2. The method for predicting the risk of death in critically ill subacute patients based on the PACE-Net model as described in claim 1, characterized in that, The preprocessing in step S2 includes: for laboratory test data with a missing value rate of less than n%, a time decay interpolation strategy based on physiological principles and incorporating a Kalman filter is used to reconstruct missing values.
3. The method for predicting the risk of death in critically ill subacute patients based on the PACE-Net model as described in claim 2, characterized in that, The time decay interpolation strategy based on physiological principles includes: using a time position-aware coding method that considers absolute time position and sampling interval to identify key time windows, and using a Kalman filter to integrate physiological prior knowledge and temporal continuity to reconstruct missing values.
4. The method for predicting the risk of death in critically ill subacute patients based on the PACE-Net model as described in claim 1, characterized in that, The location embedding in branch B employs a masked multi-head attention mechanism to model the directionality of disease progression.

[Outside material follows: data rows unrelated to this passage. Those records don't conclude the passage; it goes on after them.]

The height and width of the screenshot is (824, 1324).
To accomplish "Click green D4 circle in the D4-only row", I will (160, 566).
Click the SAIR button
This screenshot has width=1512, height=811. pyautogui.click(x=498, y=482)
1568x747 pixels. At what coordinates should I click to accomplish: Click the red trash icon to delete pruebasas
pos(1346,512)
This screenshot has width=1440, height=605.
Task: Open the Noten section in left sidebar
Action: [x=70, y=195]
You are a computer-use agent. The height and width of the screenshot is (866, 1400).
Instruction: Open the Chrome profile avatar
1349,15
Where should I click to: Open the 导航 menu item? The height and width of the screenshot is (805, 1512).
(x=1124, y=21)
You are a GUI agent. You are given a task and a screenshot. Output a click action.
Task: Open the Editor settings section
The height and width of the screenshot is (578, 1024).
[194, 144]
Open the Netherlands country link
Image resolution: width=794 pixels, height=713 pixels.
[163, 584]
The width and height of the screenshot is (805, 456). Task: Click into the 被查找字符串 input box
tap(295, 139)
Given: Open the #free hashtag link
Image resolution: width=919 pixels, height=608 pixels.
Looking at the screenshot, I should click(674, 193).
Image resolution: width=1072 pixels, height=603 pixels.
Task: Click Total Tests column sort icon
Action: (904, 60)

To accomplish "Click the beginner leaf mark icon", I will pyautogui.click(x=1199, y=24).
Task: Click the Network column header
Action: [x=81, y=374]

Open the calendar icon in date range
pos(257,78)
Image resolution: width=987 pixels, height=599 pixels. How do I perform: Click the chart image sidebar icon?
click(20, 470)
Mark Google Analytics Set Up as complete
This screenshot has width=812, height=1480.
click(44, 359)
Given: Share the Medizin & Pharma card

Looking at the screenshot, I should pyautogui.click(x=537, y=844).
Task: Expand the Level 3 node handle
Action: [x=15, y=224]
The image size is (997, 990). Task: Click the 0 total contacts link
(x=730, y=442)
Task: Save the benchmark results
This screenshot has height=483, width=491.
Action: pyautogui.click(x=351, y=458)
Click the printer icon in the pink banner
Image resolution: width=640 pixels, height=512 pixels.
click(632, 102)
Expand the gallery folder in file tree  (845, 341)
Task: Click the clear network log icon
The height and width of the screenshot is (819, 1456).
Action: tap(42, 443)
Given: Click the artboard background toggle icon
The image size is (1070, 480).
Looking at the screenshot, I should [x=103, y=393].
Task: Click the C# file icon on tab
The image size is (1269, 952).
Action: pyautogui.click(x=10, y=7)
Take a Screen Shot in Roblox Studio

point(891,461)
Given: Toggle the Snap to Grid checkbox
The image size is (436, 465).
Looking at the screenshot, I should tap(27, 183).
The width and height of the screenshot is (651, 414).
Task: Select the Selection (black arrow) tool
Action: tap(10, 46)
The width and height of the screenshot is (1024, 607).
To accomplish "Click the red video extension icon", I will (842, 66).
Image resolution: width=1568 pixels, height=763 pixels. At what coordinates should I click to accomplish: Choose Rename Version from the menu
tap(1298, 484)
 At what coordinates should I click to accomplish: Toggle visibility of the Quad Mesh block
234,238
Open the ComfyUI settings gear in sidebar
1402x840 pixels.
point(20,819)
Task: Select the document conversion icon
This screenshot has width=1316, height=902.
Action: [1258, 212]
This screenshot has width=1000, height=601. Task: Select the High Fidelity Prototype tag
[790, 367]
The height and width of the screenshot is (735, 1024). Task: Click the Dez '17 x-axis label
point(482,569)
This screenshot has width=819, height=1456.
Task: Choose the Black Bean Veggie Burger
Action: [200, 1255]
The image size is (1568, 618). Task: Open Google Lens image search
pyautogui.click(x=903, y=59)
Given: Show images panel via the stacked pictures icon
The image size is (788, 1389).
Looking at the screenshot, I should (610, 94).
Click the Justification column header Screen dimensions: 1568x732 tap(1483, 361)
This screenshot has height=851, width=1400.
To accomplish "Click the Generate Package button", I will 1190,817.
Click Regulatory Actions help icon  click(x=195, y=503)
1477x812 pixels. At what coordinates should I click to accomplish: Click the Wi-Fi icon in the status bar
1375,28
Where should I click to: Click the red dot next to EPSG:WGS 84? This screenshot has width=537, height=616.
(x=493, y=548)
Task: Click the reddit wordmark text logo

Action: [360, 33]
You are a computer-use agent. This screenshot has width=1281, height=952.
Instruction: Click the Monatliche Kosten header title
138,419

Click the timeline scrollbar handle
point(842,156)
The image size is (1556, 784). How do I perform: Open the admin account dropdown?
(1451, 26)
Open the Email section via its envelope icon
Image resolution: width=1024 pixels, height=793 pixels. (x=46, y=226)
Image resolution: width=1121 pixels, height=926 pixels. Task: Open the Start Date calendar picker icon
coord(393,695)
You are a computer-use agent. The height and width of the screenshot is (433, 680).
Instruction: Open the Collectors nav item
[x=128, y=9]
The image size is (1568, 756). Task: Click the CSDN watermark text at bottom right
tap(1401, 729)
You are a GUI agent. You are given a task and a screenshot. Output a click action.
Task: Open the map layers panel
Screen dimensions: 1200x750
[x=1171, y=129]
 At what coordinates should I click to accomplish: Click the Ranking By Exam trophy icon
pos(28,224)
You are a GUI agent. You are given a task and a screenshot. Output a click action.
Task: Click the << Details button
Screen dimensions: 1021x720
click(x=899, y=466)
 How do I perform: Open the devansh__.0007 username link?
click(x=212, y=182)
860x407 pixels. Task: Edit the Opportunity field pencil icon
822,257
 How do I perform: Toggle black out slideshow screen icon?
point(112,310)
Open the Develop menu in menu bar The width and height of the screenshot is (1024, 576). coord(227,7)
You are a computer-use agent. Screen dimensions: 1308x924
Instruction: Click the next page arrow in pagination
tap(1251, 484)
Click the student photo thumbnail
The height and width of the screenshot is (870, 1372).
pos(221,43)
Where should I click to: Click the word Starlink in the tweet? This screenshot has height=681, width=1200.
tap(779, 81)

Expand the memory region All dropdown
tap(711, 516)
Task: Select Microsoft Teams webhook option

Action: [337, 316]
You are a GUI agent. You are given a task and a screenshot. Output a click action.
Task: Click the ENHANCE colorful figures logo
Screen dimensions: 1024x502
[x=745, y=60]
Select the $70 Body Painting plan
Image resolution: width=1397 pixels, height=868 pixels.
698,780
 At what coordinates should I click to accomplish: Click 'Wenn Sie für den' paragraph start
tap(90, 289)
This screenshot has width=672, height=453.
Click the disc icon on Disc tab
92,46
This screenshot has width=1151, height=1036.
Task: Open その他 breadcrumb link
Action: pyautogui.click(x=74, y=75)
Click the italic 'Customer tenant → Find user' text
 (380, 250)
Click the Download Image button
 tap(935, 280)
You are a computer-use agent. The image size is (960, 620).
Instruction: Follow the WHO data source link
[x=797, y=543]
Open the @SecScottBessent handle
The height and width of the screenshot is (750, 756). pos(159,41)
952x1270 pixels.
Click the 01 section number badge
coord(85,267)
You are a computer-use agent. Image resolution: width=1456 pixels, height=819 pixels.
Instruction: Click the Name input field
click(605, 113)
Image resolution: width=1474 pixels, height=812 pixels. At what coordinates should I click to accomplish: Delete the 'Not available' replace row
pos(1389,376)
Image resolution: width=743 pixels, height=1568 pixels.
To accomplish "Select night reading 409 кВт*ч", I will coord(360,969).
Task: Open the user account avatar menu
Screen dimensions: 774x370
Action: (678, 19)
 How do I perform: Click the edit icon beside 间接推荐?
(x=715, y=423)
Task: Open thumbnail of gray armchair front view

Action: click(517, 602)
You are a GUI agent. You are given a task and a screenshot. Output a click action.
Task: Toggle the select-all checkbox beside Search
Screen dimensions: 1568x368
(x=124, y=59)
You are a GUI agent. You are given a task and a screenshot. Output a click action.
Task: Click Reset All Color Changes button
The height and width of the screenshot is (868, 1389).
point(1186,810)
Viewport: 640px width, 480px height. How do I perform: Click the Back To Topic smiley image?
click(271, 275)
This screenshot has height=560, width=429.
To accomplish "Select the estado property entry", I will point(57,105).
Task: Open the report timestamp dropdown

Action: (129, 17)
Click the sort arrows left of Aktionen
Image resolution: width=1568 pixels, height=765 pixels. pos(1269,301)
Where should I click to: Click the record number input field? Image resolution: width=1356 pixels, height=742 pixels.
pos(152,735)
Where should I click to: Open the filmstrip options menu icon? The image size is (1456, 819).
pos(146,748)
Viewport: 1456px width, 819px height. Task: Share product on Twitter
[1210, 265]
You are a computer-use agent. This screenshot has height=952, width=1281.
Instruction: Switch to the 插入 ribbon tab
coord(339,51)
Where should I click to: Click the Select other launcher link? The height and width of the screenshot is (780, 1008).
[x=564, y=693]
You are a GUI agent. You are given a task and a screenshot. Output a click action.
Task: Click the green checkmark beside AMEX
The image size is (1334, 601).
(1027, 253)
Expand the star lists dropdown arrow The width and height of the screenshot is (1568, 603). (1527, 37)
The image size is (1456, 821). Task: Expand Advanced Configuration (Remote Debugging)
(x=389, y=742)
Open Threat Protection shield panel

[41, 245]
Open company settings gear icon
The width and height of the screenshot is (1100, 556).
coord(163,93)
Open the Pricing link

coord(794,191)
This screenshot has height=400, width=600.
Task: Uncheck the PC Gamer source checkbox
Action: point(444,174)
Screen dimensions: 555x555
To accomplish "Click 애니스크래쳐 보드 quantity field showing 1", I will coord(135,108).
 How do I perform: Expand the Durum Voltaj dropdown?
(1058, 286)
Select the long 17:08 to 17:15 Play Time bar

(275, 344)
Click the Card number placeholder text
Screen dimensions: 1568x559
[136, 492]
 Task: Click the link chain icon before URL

5. The method for predicting the risk of death in critically ill subacute patients based on the PACE-Net model as described in claim 1, characterized in that, The method further includes: using SHAP analysis to perform interpretability analysis on the prediction results of the PACE-Net model, and quantifying the marginal contribution of each clinical feature to the prediction of mortality risk; wherein, the features affecting mortality risk include respiratory rate, heart rate, non-invasive systolic blood pressure, blood oxygen saturation, non-invasive diastolic blood pressure and non-invasive mean arterial pressure.
6. The method for predicting the risk of death in critically ill subacute patients based on the PACE-Net model as described in claim 1, characterized in that, The PACE-Net model is trained and validated based on a multi-center database, which includes the internationally public databases MIMIC-III, MIMIC-IV, eICU, and at least one private hospital dataset.
7. A system for predicting the risk of death in critically ill subacute patients based on the PACE-Net model, characterized in that, The system includes: processor; Memory used to store processor-executable instructions; The processor is configured to implement, when executing the executable instructions, the system for predicting the risk of death in critically ill subacute patients based on the PACE-Net model as described in any one of claims 1 to 6.